También aprovecha que la buena educación impide mandarla directamente a la mierda para afirmar que también VOX hizo su acto en Vistalegre, y que «la derecha y la extrema derecha están utilizando la crisis del coronavirus para intentar atacar al feminismo y a las mujeres»

Vamos a ver doña Irena: está muy bien que ustedes hicieran caso a las autoridades sanitarias. El problema es que eso lo dice usted que es Ministra; esto es: usted que es la autoridad, que es Ministra, que tiene la información más exacta y mas reciente. Otra cosa es que usted -y el resto de los múltiples Ministros- no recaben información, no exijan tener la información de la realidad o, a pesar de tenerla, se la pasen por donde no digan dueñas.

Usted, doña Irena, es Ministra. Usted tiene el derecho de saber todo lo que pasa en España, y el deber de pedir información sobre algo tan peligroso como una concentración de miles de personas cuando hay riesgo de contagio y en países cercanos ya las estaban pasando canutas.

Usted, doña Irena, como Ministra debe estar al corriente de lo que pasa, de lo que ha pasado y de lo que se prevé que vaya a pasar. Es su obligación y para eso le pagamos; para eso y para que -de acuerdo con esa información- tome las medidas adecuadas.

Usted, doña Irena (o don Ireno), no puede acusar a nadie de hacer actos en esas mismas fechas como excusa para su propia estupidez que raya lo criminal. Porque esos otros -VOX en este caso concreto que usted cita- no tienen la misma capacidad de recibir información que tiene usted como Ministra. Ellos -VOX y cualquier otro convocante- si que tienen que remitirse a lo que las autoridades sanitarias informan públicamente. Pero usted, como Ministra, tiene que exigir que le comuniquen los hechos comprobados, si; pero también las previsiones, los riesgos y las posibilidades aún no hechas realidad.

Y usted, señora Montero (o Montera) si fuera Ministra de un Estado de Derecho -y no de este Estado de Desecho que han creado entre todos ustedes- no podría decir que quienes le piden responsabilidades por su incitación a acudir a una manifestación -con un riesgo de contagio que usted tenía obligación de conocer-, atacan al feminismo y a las mujeres.

Lo primero, porque aunque su patente cortedad intelectual no lo llegue a comprender, feminismo y mujer no con conceptos equivalentes, ni mucho menos. Lo segundo, porque no se trata de criticar una manifestación feminista, sino que desde el Gobierno se alentara la participación cuando existía un riesgo evidente.

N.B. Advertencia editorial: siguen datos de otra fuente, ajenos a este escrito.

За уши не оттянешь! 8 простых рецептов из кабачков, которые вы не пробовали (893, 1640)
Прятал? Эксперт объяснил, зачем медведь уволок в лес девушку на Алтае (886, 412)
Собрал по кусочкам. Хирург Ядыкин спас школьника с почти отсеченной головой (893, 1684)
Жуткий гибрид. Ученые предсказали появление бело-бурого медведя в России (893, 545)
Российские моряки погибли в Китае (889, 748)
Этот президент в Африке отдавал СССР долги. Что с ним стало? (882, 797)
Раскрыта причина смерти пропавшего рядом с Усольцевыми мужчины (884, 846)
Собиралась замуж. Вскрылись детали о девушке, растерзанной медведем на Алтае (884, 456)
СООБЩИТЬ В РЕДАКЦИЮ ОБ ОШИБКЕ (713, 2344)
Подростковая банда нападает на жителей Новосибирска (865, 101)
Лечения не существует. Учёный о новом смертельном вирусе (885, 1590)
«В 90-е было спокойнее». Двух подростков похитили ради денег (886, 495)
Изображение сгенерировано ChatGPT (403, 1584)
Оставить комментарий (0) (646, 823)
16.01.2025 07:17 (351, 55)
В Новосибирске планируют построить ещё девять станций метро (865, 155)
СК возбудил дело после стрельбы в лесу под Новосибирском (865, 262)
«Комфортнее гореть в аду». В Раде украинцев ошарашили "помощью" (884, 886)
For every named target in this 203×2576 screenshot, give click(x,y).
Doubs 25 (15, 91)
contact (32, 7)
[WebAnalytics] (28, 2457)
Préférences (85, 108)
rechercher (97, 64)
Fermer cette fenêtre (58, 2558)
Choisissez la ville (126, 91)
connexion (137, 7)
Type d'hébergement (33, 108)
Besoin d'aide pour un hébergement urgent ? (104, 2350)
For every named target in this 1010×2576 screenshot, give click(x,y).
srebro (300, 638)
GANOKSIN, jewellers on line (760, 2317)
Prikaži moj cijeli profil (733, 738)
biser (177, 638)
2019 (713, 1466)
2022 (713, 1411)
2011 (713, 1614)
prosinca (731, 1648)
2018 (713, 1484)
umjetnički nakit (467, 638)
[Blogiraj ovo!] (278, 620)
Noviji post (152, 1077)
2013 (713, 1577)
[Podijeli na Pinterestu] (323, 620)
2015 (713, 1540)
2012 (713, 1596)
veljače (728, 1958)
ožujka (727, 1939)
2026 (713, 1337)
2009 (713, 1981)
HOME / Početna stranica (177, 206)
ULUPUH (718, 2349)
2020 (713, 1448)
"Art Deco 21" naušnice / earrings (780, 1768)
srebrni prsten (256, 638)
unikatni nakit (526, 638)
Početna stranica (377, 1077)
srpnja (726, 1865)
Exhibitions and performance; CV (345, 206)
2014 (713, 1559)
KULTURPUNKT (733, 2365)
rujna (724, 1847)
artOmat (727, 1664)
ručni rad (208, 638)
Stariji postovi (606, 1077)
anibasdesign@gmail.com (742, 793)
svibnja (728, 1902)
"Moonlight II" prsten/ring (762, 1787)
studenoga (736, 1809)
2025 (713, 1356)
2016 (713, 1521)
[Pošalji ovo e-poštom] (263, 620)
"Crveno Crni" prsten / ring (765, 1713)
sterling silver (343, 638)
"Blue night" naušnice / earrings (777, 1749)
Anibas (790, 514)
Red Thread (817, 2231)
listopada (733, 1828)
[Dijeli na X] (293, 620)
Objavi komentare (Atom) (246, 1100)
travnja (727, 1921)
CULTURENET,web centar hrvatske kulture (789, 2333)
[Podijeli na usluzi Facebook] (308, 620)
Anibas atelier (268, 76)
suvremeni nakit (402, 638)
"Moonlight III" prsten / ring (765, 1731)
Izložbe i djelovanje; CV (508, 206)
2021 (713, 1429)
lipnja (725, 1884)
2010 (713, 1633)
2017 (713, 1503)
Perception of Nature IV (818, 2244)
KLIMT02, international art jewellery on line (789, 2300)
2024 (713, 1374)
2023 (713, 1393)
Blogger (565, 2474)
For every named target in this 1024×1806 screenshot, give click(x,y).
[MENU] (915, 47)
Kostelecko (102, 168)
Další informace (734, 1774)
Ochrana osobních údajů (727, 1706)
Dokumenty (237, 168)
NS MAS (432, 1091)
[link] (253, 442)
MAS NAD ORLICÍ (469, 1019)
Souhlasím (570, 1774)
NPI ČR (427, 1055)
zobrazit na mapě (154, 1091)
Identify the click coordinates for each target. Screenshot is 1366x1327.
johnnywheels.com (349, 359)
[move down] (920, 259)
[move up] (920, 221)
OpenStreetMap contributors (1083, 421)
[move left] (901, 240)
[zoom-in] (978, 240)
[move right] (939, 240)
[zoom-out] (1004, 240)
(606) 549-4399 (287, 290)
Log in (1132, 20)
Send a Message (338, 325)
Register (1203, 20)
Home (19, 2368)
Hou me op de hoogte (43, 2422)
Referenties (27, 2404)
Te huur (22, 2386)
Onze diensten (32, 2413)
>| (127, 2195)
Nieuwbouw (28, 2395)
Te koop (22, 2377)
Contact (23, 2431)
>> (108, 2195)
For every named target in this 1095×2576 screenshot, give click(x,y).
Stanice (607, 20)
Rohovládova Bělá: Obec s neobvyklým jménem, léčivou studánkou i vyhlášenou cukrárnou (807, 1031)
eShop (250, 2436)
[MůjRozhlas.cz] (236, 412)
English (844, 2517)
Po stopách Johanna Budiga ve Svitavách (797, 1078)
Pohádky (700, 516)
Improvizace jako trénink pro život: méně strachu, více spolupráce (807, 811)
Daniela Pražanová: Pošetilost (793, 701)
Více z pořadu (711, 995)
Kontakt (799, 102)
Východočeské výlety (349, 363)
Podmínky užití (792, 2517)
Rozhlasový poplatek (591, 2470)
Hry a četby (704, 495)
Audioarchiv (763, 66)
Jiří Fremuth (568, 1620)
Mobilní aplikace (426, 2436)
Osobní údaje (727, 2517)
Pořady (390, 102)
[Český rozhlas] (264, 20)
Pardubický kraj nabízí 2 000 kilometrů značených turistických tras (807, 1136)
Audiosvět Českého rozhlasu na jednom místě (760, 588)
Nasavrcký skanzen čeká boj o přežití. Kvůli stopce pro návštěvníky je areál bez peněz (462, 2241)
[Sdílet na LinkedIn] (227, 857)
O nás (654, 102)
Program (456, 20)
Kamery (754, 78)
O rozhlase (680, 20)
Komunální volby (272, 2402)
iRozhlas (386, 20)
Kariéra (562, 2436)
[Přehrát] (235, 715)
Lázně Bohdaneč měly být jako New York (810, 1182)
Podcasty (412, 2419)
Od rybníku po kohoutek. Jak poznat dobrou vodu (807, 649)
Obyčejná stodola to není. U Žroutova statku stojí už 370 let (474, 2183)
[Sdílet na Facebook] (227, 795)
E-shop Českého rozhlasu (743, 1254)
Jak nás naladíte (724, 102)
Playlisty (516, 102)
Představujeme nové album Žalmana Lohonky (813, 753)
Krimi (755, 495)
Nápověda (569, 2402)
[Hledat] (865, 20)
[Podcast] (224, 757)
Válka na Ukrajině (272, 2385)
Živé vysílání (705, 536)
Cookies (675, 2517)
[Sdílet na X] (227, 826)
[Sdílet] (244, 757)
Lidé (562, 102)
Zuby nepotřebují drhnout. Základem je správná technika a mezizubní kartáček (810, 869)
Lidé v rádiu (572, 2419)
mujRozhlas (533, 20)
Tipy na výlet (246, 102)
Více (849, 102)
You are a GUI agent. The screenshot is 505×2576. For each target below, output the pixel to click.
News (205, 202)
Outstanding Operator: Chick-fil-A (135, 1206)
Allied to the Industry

Pero este, claro está, no es un razonamiento que pueda caber en su intelecto. A usted, pese a ser Ministra, lo única que le llega al caletre es el soniquete de eslóganes ripiosos y obtusos. Usted sigue comportándose como la ultraizquierdista antisistema de manifa guarra.

Justo es reconocer que no está usted sola. Que eso pasa con este Gobierno a cualquier nivel, y así no es de extrañar que compren en China -a empresas no autorizadas- miles de test inservibles. Porque es que ustedes son así: inservibles, inútiles, sin la mínima calidad exigible.